**What is expected**
Can you reproduce every line of the records below word for word, with nothing changed?

==== Stored rows

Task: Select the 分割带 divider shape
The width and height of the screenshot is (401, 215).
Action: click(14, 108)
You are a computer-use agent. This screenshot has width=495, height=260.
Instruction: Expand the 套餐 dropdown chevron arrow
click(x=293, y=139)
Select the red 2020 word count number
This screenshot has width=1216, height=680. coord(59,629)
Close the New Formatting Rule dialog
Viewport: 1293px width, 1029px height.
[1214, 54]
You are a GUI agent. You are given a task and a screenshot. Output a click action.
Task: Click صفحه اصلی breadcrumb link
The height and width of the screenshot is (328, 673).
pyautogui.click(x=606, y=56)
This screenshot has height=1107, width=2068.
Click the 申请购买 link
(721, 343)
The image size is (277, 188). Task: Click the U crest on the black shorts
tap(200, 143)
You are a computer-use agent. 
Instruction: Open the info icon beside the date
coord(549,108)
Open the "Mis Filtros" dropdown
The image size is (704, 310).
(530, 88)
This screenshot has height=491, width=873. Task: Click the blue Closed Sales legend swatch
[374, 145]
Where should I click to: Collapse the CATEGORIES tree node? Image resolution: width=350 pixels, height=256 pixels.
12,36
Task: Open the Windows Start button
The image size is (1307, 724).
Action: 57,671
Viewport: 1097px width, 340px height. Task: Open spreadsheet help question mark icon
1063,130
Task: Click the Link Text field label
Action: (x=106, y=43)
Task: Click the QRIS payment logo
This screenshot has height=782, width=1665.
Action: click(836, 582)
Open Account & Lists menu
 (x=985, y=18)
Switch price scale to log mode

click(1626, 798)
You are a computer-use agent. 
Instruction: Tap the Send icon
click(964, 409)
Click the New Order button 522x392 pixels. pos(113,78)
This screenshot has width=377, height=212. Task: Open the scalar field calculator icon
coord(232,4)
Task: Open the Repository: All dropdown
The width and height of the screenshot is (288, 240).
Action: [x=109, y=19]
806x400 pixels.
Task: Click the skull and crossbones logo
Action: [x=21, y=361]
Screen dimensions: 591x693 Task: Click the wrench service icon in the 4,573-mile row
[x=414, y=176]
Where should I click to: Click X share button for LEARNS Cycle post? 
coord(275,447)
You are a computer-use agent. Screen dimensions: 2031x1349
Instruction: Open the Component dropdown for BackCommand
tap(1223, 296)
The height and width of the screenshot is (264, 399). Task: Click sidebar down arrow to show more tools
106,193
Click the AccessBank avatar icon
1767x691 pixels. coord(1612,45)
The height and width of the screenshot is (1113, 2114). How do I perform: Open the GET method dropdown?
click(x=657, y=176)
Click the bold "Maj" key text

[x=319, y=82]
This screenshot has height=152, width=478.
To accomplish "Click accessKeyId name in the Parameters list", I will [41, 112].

========

**Solution to this task**
Task: Select the 分割带 divider shape
The width and height of the screenshot is (401, 215).
Action: click(14, 108)
You are a computer-use agent. This screenshot has width=495, height=260.
Instruction: Expand the 套餐 dropdown chevron arrow
click(x=293, y=139)
Select the red 2020 word count number
This screenshot has width=1216, height=680. coord(59,629)
Close the New Formatting Rule dialog
Viewport: 1293px width, 1029px height.
[1214, 54]
You are a GUI agent. You are given a task and a screenshot. Output a click action.
Task: Click صفحه اصلی breadcrumb link
The height and width of the screenshot is (328, 673).
pyautogui.click(x=606, y=56)
This screenshot has height=1107, width=2068.
Click the 申请购买 link
(721, 343)
The image size is (277, 188). Task: Click the U crest on the black shorts
tap(200, 143)
You are a computer-use agent. 
Instruction: Open the info icon beside the date
coord(549,108)
Open the "Mis Filtros" dropdown
The image size is (704, 310).
(530, 88)
This screenshot has height=491, width=873. Task: Click the blue Closed Sales legend swatch
[374, 145]
Where should I click to: Collapse the CATEGORIES tree node? Image resolution: width=350 pixels, height=256 pixels.
12,36
Task: Open the Windows Start button
The image size is (1307, 724).
Action: 57,671
Viewport: 1097px width, 340px height. Task: Open spreadsheet help question mark icon
1063,130
Task: Click the Link Text field label
Action: (x=106, y=43)
Task: Click the QRIS payment logo
This screenshot has height=782, width=1665.
Action: click(836, 582)
Open Account & Lists menu
 (x=985, y=18)
Switch price scale to log mode

click(1626, 798)
You are a computer-use agent. 
Instruction: Tap the Send icon
click(964, 409)
Click the New Order button 522x392 pixels. pos(113,78)
This screenshot has width=377, height=212. Task: Open the scalar field calculator icon
coord(232,4)
Task: Open the Repository: All dropdown
The width and height of the screenshot is (288, 240).
Action: [x=109, y=19]
806x400 pixels.
Task: Click the skull and crossbones logo
Action: [x=21, y=361]
Screen dimensions: 591x693 Task: Click the wrench service icon in the 4,573-mile row
[x=414, y=176]
Where should I click to: Click X share button for LEARNS Cycle post? 
coord(275,447)
You are a computer-use agent. Screen dimensions: 2031x1349
Instruction: Open the Component dropdown for BackCommand
tap(1223, 296)
The height and width of the screenshot is (264, 399). Task: Click sidebar down arrow to show more tools
106,193
Click the AccessBank avatar icon
1767x691 pixels. coord(1612,45)
The height and width of the screenshot is (1113, 2114). How do I perform: Open the GET method dropdown?
click(x=657, y=176)
Click the bold "Maj" key text

[x=319, y=82]
This screenshot has height=152, width=478.
To accomplish "Click accessKeyId name in the Parameters list", I will [41, 112].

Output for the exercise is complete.